**TEXT UNDER STUDY:**

=== Section Start ===

Sous vide teaches us some very important things. More science is directly applied to sous vide than to most of the other more familiar methods of cooking. This is not to say that other methods of cooking are not dependent on science. Using scientific method to make food safe to eat is almost always the purpose of applying heat to it in the first place. Only after that can we move on to the goals of tenderness, flavor, and appearance.
Many of us know that Baldwin’s tables are dedicated to safety, safety, and more safety. Familiarity with HACCP plans and USDA guidelines bring us to the understanding that food can spend only so much time in the “temperature danger zone.” The zone ranges from 40 F/4 C to somewhere around 125 F/ 52 C. Food should not spend more than four hours in this danger zone. That four hour clock ticks while the food is travelling from 40 F/4 C to 125 F/ 52 C. But that clock also ticks as the food travels from 125 F/ 52 C to 40 F/4 C.
I find myself reminding people of this a lot.
It usually takes longer to heat UP than it does to cool DOWN because iced water shocking removes energy faster than the sous vide bath can apply it. So far so good. The four hour rule is fairly easy to comply with as long as the food is not more than 8”/20 cm thick. Beyond that, there are challenges in both directions, as it were.

=== Section End ===

**GIVEN RECORDS:**
=== Section Start ===

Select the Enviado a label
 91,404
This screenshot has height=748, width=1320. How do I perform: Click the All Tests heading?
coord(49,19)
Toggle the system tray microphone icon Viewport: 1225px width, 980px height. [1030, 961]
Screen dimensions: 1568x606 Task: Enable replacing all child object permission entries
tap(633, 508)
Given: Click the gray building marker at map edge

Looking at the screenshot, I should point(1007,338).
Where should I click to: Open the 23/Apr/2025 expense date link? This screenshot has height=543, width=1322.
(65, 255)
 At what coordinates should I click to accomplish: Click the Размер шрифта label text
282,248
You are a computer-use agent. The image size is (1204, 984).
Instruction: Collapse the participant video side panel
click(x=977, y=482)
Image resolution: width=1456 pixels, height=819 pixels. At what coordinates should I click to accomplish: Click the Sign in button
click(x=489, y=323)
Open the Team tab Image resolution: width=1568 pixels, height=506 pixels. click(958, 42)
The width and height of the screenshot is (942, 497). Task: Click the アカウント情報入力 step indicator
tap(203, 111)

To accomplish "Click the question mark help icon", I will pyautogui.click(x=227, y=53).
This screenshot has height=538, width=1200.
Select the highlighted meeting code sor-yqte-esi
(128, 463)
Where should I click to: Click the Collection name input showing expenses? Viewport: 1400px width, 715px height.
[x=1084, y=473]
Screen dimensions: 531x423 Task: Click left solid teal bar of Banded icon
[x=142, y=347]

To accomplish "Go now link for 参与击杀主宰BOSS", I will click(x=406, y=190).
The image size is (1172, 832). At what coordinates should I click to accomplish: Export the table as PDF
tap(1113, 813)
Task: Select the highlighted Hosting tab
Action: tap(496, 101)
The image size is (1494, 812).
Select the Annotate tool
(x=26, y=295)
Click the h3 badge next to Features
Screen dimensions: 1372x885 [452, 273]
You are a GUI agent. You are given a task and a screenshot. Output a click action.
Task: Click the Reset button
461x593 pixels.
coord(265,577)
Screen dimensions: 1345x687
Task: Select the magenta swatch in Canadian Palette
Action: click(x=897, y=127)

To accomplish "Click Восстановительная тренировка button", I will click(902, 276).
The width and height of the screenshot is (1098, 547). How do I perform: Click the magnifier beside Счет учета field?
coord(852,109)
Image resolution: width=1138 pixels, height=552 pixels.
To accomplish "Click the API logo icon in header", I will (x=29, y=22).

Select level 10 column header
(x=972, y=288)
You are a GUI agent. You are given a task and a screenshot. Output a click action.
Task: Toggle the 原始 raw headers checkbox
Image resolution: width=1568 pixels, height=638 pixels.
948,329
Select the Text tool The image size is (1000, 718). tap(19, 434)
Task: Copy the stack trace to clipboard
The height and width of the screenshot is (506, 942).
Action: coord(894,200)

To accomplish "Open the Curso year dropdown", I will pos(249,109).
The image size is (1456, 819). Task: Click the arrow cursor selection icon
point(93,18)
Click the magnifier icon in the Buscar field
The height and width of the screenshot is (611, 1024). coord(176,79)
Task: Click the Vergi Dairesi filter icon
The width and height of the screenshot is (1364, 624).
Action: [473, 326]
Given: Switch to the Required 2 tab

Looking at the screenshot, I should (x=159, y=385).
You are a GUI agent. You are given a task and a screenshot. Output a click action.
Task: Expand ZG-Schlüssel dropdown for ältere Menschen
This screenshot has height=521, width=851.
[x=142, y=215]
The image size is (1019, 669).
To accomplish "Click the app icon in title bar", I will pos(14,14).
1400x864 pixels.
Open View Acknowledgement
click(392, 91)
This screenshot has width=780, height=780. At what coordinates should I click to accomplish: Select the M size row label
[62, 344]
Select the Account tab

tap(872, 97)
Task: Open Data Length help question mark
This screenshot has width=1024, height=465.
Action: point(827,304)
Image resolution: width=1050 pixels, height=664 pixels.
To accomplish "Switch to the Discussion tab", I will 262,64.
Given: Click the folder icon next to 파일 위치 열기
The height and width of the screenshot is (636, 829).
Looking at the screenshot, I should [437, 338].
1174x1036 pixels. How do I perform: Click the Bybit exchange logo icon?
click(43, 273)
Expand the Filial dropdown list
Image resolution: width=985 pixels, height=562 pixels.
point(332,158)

=== Section End ===

**WORK TASK 1:** Do these statements agree with the sous vide text? Answer yes or no for each, and quote the text's deciding words. (a) Food should spend no more than four hours in the danger zone. (b) Heating up usually takes less time than cooling down. (c) The four hour clock runs only while food is warming.
**WORK TASK 2:** Retype the sous vide text word for word, starting with "Many of us know" and going on through "to 40 F/4 C.".
**WORK TASK 3:** Write what comes next in the sous vide text, starting after its last sentence.
The records come from a different source than the text.

**RESPONSE 1:**
(a) Yes: "Food should not spend more than four hours in this danger zone."
(b) No: "It usually takes longer to heat UP than it does to cool DOWN"
(c) No: "But that clock also ticks as the food travels from 125 F/ 52 C to 40 F/4 C."

**RESPONSE 2:**
Many of us know that Baldwin’s tables are dedicated to safety, safety, and more safety. Familiarity with HACCP plans and USDA guidelines bring us to the understanding that food can spend only so much time in the “temperature danger zone.” The zone ranges from 40 F/4 C to somewhere around 125 F/ 52 C. Food should not spend more than four hours in this danger zone. That four hour clock ticks while the food is travelling from 40 F/4 C to 125 F/ 52 C. But that clock also ticks as the food travels from 125 F/ 52 C to 40 F/4 C.

**RESPONSE 3:**
Up and Down

But wait a minute. If we have “spent” most of those four hours sous vide processing a protein the first time, what happens when we want to heat it up again? Well, there’s bad news and there’s good news. This is where sous vide runs into trouble in restaurants. Health inspectors are accustomed to enforcing the four hour rule, but if you are retherming food that has been sous vide processed once already, there is a good chance that you are going to exceed that limit if you use sous vide again. This is one of the reasons that I almost never include sous vide retherming in my recipes and articles. When people bring it up, I point out the challenges.
I told you there was bad news! But I said there was good news, too, right? The good news is that if you use Baldwin’s time/temp guidelines, that protein that you are reheating is pasteurized, like a sealed carton of milk. Therefore, sous vide aficionados argue that the clock should be rewound back to zero because the food is safe as it is. That’s a good argument, at least from the standpoint of killing off bacteria.

More?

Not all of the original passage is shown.